Thursday, December 4, 2014

Locals Hold "Die-In" In Solidarity With Victims of Police Shootings

Posted By on Thu, Dec 4, 2014 at 5:19 PM

When news broke Wednesday night that white New York City police officer Daniel Pantaleo would not be indicted in the chokehold death of Eric Garner, a 43-year-old black man who was allegedly selling loose cigarettes, Memphians Naomi Van Tol and Tami Sawyer took to Twitter with their frustration.

The news about Pantaleo came just a little over a week after a Ferguson, Missouri, grand jury decided not to indict officer Darren Wilson, who is white, in the shooting death of Michael Brown, an unarmed black teenager. It was too much for Van Tol and Sawyer to deal with. The pair didn't know one another before the incidents, but they befriended on Twitter over their frustration. Sawyer suggested staging a solidarity "die-in" demonstration similar to those being held all over the country.
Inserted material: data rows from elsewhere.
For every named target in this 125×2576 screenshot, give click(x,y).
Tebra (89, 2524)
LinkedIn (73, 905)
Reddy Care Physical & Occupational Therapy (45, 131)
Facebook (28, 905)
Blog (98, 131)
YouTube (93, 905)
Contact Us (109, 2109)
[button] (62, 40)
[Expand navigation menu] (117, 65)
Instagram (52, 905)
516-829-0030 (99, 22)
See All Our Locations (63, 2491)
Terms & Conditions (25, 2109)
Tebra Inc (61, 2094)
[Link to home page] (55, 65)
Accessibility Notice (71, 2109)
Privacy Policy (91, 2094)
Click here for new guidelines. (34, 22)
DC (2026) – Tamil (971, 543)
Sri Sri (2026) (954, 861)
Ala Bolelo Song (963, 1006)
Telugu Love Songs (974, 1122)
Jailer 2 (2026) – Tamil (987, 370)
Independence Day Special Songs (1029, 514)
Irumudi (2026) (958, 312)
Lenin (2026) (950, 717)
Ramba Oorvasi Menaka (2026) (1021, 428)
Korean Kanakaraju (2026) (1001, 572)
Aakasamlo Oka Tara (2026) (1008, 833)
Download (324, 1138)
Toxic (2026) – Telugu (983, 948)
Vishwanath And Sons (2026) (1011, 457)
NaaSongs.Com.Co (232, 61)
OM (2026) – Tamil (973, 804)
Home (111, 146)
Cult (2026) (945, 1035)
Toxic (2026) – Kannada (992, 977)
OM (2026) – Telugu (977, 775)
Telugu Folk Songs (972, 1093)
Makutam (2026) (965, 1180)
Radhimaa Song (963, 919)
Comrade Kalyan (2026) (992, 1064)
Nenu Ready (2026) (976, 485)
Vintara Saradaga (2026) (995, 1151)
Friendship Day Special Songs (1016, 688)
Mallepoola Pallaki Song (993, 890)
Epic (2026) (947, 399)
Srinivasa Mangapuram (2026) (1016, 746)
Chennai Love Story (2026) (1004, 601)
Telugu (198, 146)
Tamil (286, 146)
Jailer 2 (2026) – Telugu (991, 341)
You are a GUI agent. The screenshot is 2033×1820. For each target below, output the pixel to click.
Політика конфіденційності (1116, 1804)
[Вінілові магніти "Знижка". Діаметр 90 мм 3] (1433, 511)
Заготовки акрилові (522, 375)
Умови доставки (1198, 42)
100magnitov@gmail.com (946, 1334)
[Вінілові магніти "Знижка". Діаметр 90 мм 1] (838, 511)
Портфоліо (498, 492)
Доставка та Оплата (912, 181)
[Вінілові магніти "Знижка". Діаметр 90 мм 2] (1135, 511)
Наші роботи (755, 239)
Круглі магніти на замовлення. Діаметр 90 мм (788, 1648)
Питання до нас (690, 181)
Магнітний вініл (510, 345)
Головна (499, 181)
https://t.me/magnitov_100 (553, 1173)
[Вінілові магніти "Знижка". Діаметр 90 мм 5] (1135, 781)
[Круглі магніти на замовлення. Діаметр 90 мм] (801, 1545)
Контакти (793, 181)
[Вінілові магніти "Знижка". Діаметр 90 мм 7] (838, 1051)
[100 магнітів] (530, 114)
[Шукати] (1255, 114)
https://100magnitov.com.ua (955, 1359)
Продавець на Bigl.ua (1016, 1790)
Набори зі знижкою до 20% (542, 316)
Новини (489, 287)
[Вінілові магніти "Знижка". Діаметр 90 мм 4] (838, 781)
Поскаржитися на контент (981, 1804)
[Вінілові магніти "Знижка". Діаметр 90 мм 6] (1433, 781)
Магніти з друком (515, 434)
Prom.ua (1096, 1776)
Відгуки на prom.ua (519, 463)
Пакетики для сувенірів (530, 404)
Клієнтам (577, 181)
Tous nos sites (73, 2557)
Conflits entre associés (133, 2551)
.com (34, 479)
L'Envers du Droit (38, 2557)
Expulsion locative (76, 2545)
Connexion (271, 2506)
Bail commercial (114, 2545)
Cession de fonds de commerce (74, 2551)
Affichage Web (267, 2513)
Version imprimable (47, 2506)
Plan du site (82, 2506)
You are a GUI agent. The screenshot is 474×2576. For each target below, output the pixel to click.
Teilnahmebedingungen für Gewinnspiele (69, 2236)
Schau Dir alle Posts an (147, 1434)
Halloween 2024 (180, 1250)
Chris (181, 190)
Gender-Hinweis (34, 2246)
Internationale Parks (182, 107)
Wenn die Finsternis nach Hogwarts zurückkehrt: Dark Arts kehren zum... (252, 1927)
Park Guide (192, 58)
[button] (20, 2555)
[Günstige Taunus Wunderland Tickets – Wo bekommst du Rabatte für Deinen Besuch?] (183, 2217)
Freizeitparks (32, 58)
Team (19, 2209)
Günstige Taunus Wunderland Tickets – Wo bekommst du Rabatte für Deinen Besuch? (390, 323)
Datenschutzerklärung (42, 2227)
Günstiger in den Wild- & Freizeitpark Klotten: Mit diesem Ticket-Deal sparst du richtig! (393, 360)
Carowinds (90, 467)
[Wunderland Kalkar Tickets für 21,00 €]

Sawyer said they chose the National Civil Rights Museum as the location and quickly organized the demonstration on social media.

"What better way to let America know that black lives matter than holding a demonstration in front of the Civil Rights Museum," Sawyer said.

About 50 people showed up Thursday afternoon to play dead on the grounds of the Civil Rights Museum.
Peter Gathje from the Manna House was there.


And the Adam and Kristie Jeffrey, owners of Imagine Vegan Cafe in Cooper-Young, showed up with their family.


Once assembled, the group gathered in a circle and held hands, chanting "Black Lives Matter."


Then, one by one, the protesters laid down on their backs, continuing their chants of "Black Lives Matter" and "We Can't Breathe" (in honor of Garner, who told Pantaleo that he couldn't breathe as he was being choked). They laid on the ground for 10 minutes.




Sawyer and Van Tol lay next to one another.


After the ten minutes were up, the protesters departed. A couple Memphis Police cars parked a few feet away from the protest, and officers watched from their vehicles but didn't approach the protesters.